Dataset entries
= Beginning of Section =
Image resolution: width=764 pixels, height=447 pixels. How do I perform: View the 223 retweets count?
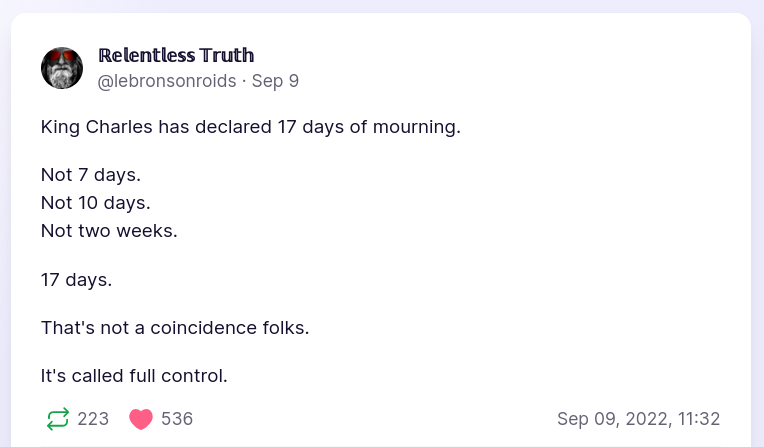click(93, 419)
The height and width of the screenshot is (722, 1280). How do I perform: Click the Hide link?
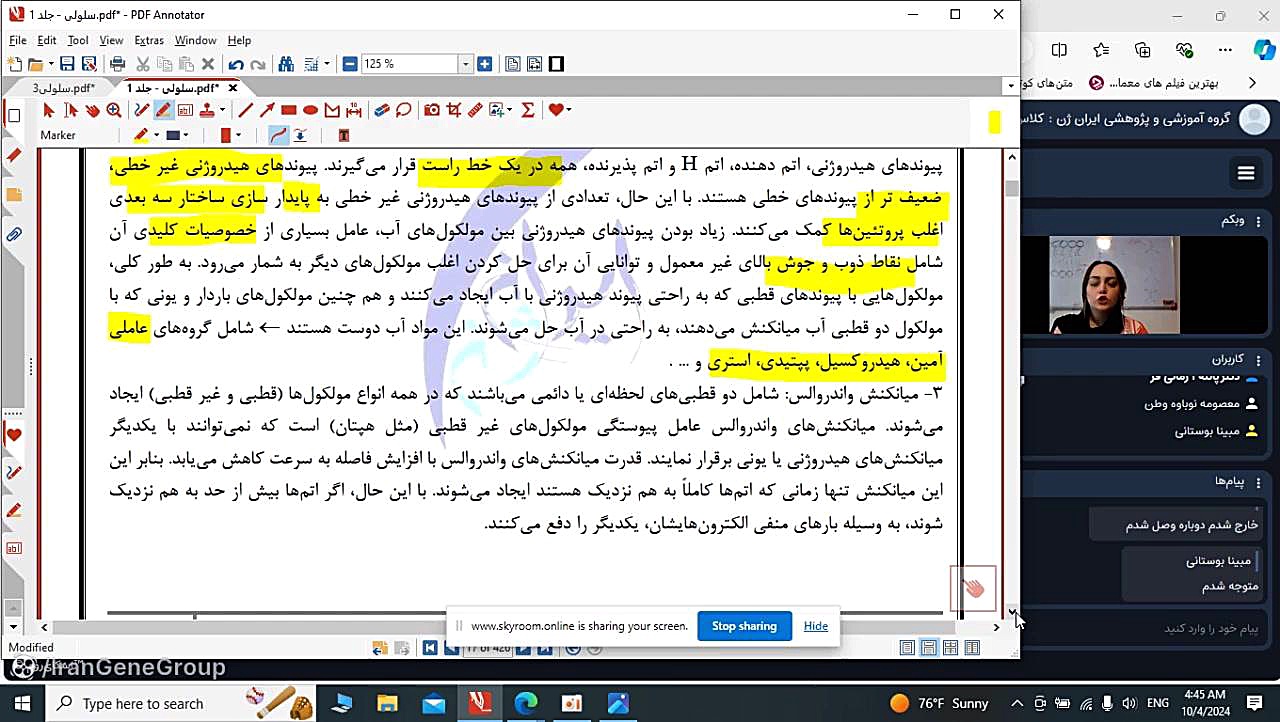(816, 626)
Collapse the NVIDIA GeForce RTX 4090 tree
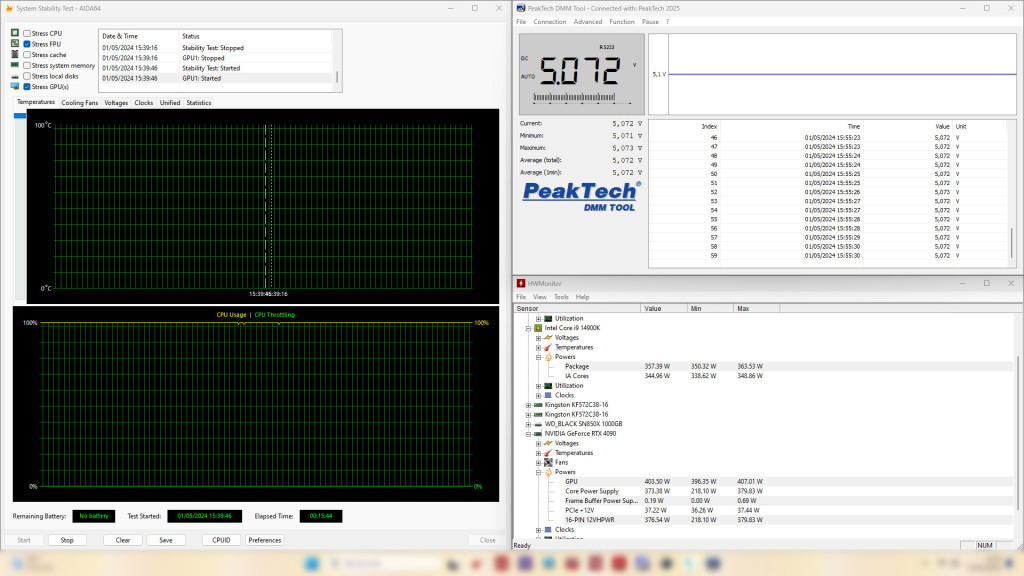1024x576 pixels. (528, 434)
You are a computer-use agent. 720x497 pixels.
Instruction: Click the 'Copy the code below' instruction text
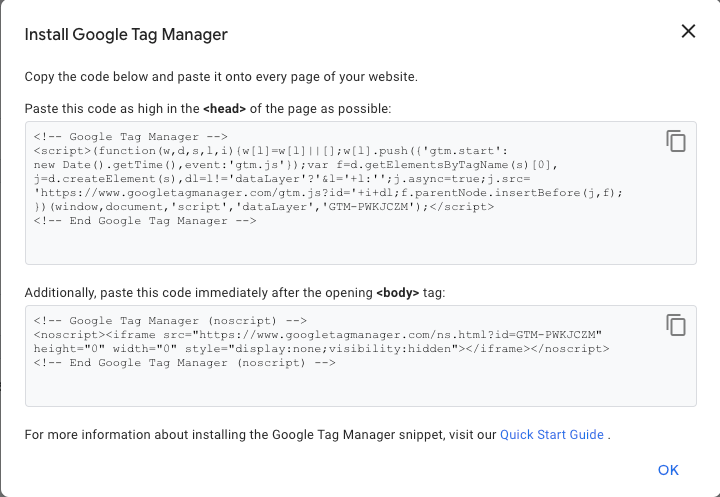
= End of Section =
Required work: Pictures are to be dropped, and the remaining data set down exactly.

Completed exercise:
Image resolution: width=764 pixels, height=447 pixels. How do I perform: View the 223 retweets count?
click(93, 419)
The height and width of the screenshot is (722, 1280). How do I perform: Click the Hide link?
(816, 626)
Collapse the NVIDIA GeForce RTX 4090 tree
1024x576 pixels. (528, 434)
You are a computer-use agent. 720x497 pixels.
Instruction: Click the 'Copy the code below' instruction text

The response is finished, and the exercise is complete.